Ruang kelas itu perlahan-lahan menjadi sepi dan menyisakan mereka berdua saja. Airi duduk kembali di kursinya sementara Shota duduk di kursi di depan meja Airi. Keduanya duduk menyamping, menghadap kearah jendela kelas yang tirainya belum ditutup itu. ada keheningan lama di antara keduanya.

“Kau menghindariku.” Kata Shota membuka percakapan diantara keduanya. Airi terkekeh. “Wajar aku menghindarimu karena aku tidak suka padamu, Watanabe.” Balas Airi. Shota berdecih. Dia menoleh kearah Airi sementara Airi masih enggan untuk melihat kearah lelaki bermarga Watanabe itu.
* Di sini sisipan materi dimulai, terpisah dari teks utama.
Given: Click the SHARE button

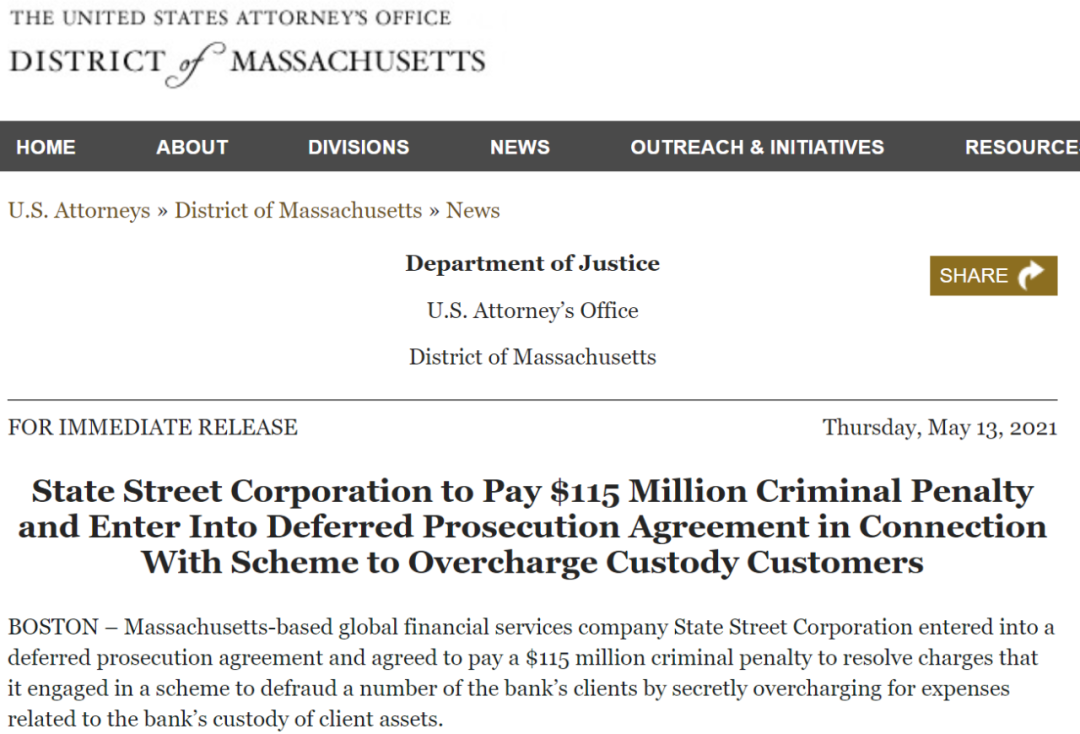Looking at the screenshot, I should (x=993, y=275).
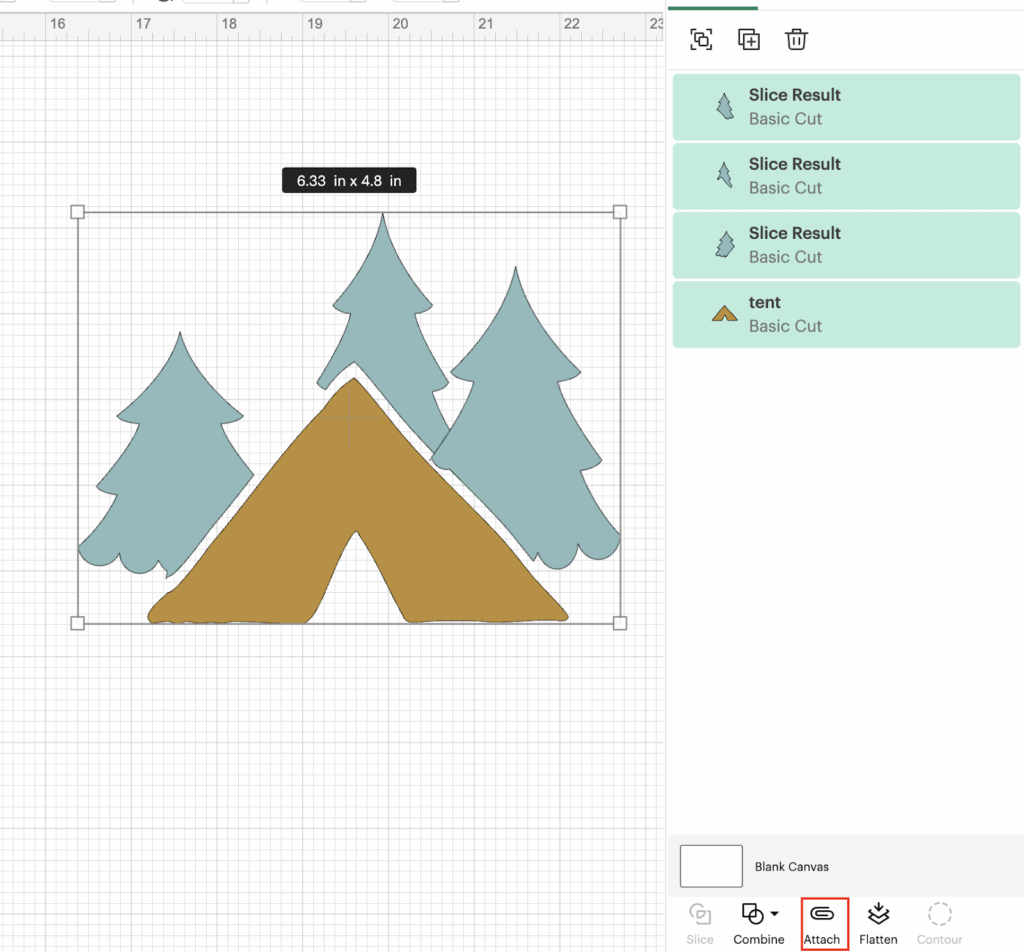
Task: Click the trash can Delete icon
Action: pyautogui.click(x=796, y=40)
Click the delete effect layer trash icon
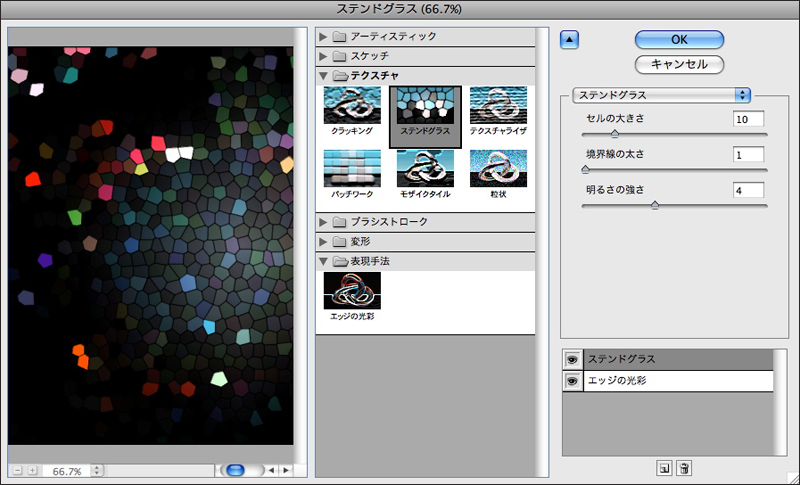800x485 pixels. click(x=684, y=468)
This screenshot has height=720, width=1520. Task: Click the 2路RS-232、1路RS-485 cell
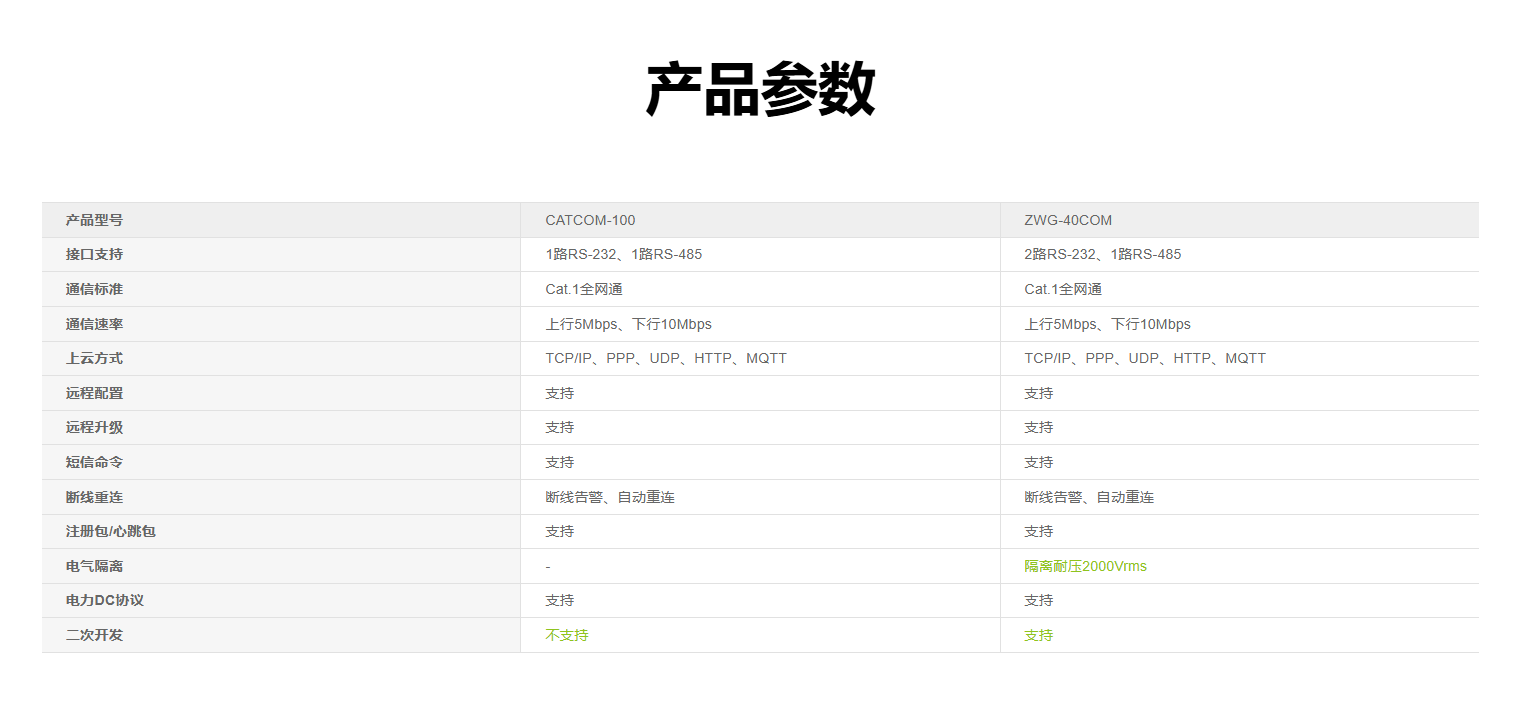coord(1102,254)
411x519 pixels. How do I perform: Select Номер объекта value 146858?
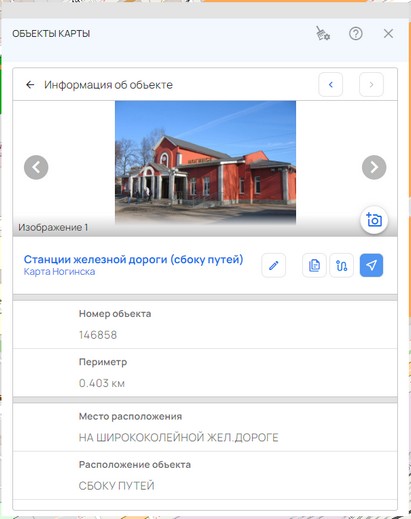click(98, 335)
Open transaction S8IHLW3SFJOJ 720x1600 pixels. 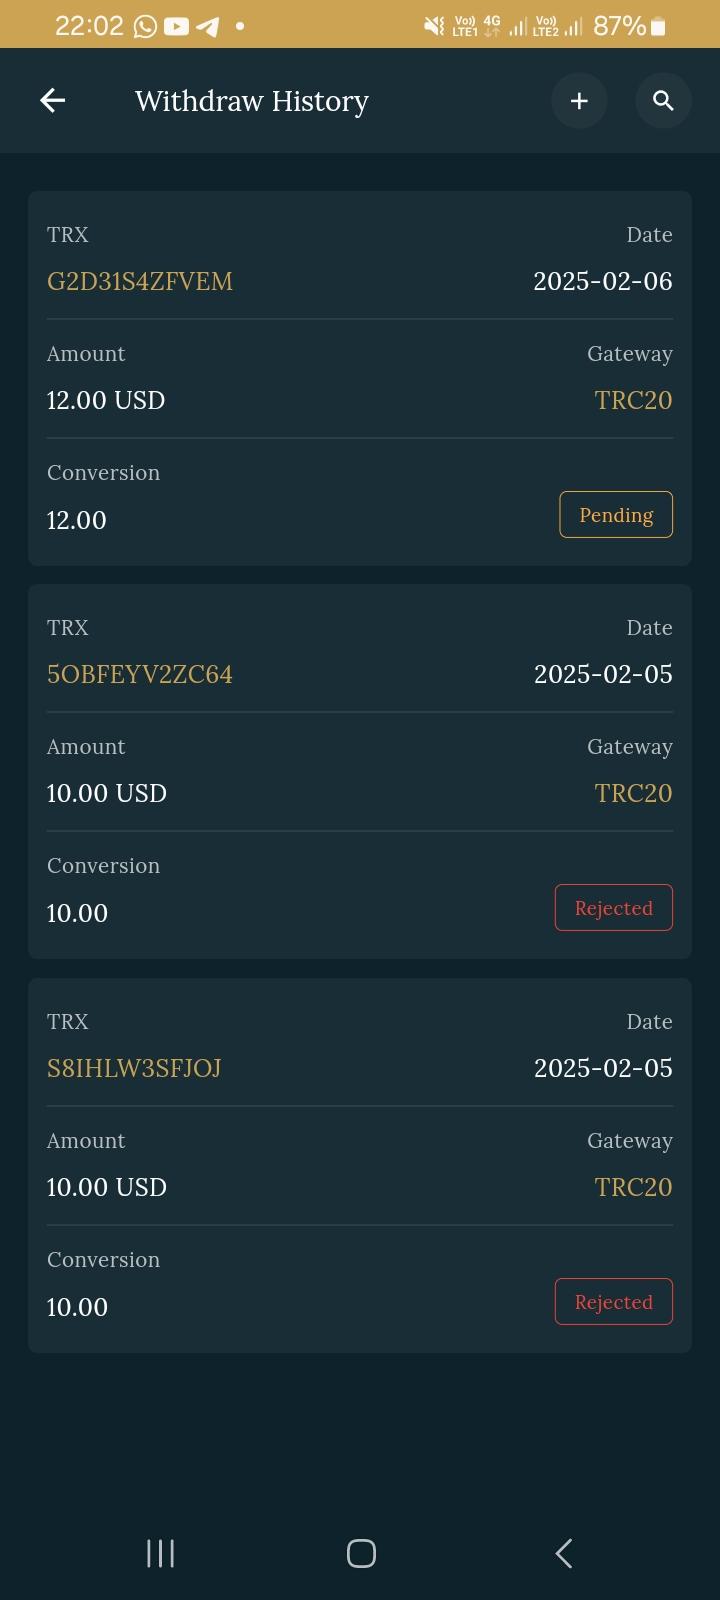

“Kau tidak pandai berbohong, Airi. Jelas-jelas kau sudah jatuh cinta juga padaku.” Ucapan itu mengundang tawa kencang dari Airi. Perempuan itu akhirnya menatap balik kearah Shota dan menatapnya dingin. “Kau terlalu percaya diri, Watanabe.” Kata Airi.

“Aku tidak hanya percaya diri, tapi aku yakin seratus persen bahwa setidaknya kau sudah menyukaiku lewat semua kesan positif setiap aku berada di dekatmu.” Kata Shota. Airi menggeleng dengan senyuman mengejek di wajahnya.

“Kau terlalu naif,” kata Airi. “itu hanya formalitas karena kita teman sekelas. Tidak lebih.” Tukasnya kemudian beranjak tapi Shota mengejar dan menahannya lagi.

Airi langsung menepis tangan Shota dengan kasar dan menatapnya dengan kedua mata yang sekarang berkaca-kaca sementara tangannya sedikit gemetar. “Kenapa kau menyukaiku?! Kenapa harus aku?!” seru Airi di tengah suasana kelas yang sudah sepi itu. Hembusan angin masuk ke dalam membelai tubuh keduanya yang masih dibalut seragam sekolah.

Sejenak ditatapnya Airi, sementara sang perempuan sudah memalingkan wajah kearah lain. “Mengapa kau memilihku sebagai orang yang kau sayangi?” bisiknya.

“Aku menyukaimu bukan karena keharusan, Ai,” Airi sedikit tersentak kala Shota memanggilnya dengan nama kecil yang sering digunakan oleh Tama maupun kedua orang tuanya. “kalau orang bilang, cinta tidak bisa memilih kemana dia berlabuh, aku akan mengatakan sebaliknya.”

“Aku memilih untuk menyukaimu karena kau kuat, setiap aku melihat senyumanmu aku menjadi hangat. Keberadaanmu saja sudah cukup membuatku merasa hidup.” Jawab Shota. Airi meliriknya mencari kebohongan yang bisa saja dia temukan disana tapi Shota seperti yakin dengan apa yang dikatakannya.

“Aku tidak sekuat itu... Please don’t love me, Watanabe.” lirihnya. Airi mengepalkan tangannya. Dia menatap Shota sekali lagi dan tersenyum masam. “Mulai sekarang, tolong jangan dekati aku lagi. Kumohon, demi kebaikanmu juga.” Katanya sebelum berjalan dengan cepat meninggalkan Shota yang terdiam.

Lelaki itu merasakan dadanya sesak dan air matanya siap keluar kapanpun dia berkedip, berharap dengan berkedip itu Airi masih ada di hadapannya namun yang dia dapatkan adalah air mata yang jatuh setetes demi setetes.